Sodann kann für alle besorgten Eltern Entwarnung gegeben werden, die lediglich für bis zu vier Kinder täglich die Hausaufgaben erledigen: Kind 1, 2, 3 und 4 können ja laut Studie superplus, supernormal oder zumindest supergehtso lesen. Erst Steppke 5 und drüber sind bei IGLU durchgefallen. Damit relativiert sich das Drama schon mal deutlich.
Alsdann bleibt festzuhalten, dass die lieben Kleinen für den aktuellen Test eine anrührende Geschichte aus dem Sozialgesetzbuch flüssig vorlesen mussten: den so bekannten wie beliebten Abschnitt über das Einkommen beim Zusammentreffen mit Renten wegen Todes innerhalb der gemeinsamen Vorschriften für die Sozialversicherung.
Vier von fünf Primarstuflern konnten diesen dreiseitigen Text nicht nur in der vorgegebenen PISA-DIN-Zeit von 42 Sekunden flüssig lesen, sondern im anschließenden Gespräch mit den IGLU-Beauftragten auch inhaltlich korrekt interpretieren. Das schaffen selbst Sozialgerichte nur in wenigen Fällen.

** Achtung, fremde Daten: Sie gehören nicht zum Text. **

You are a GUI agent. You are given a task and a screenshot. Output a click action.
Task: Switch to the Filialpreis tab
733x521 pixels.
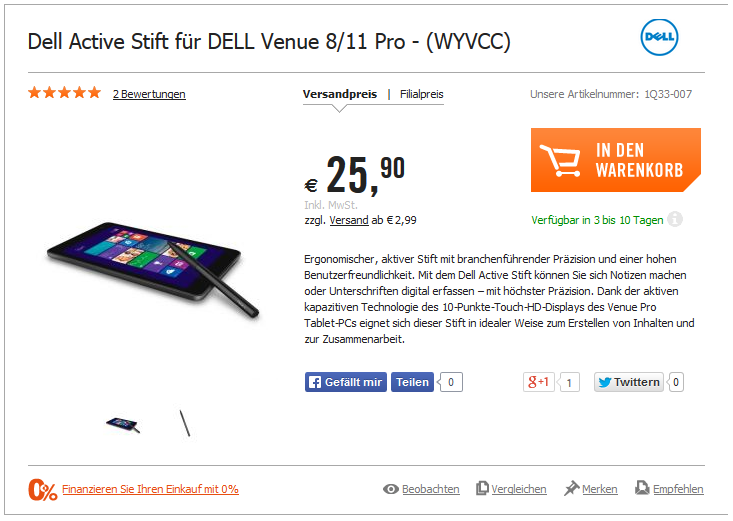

Sicher könnte auch das beklagenswerte fünfte Kind tadellos aus dem Sozialgesetzbuch vortragen, wenn das stündlich wachsende Heer von Lernkonzeptentwicklern, Kultusbeauftragen, Fachwissenschaftlern, Bildungspolitikern und pfiffigen Testdesignern die studiengeplagten Lehrerinnen und Lehrer mal ein paar Tage am Stück ihre Arbeit machen ließen.
Dass die „Schreiben-wie-Hören“-Gurus Eltern reihenweise in den Wahnsinn treiben, ist theoretisch ein Fall für das UN-Schulverbrechertribunal. Aber wie in der Rüstungsindustrie geht es in der Praxis nicht um Menschenleben, sondern um Arbeitsplätze. Allein in Deutschland sind nach grober Satzverstand-Schätzung rund 4,16 Millionen Menschen in der lukrativen Lese-Rechtschreib-Rechen-Schwäche-Beseitigungswirtschaft beschäftigt – Tendenz steigend.
Ein noch viel gewaltigerer Job-Boom dürfte sich entfalten, wenn sich die Digitalliberalen mit Ihrer Forderung Daddeln statt schreiben durchsetzen. „Digital first, Bedenken second“ auch in der Schule – darauf freuen sich schon jetzt alle Erziehungsberechtigten, die nur noch unter Einsatz von Pfefferspray die von Experten empfohlene Höchstens-eine-halbe-Stunde-Tablet-Regel durchsetzen können.
Wer schlau ist, macht jetzt noch schnell eine Umschulung zur Schulpsychologin, zum Medientherapeuten oder Daddeldidaktiker. Oder füllt sich ein Depot mit Aktien der Telekom, von Apple oder Samsung, eTafel-Herstellern, vielsprechenden Schulsoftware-Startups oder Phsychopharmakaproduzenten. Ihr nächstgelegener FDP-Abgeordneter berät sie da sicher gern.
Das ist ist kein wohlfeiles Geschwurbel, sondern das Ergebnis einer kohortengestützten und evidenbasiert evaluierten sowie repräsentativen Lehrer-Eltern-Kind-Beobachtung (N=1) im Auftrag von Satzverstand im Umfeld der Klasse 4a einer Bonner Grundschule, die zufällig damit beauftragt ist, unserem Sohn Lesen, Schreiben und Rechnen beizubringen. Denn darum geht es. Eigentlich.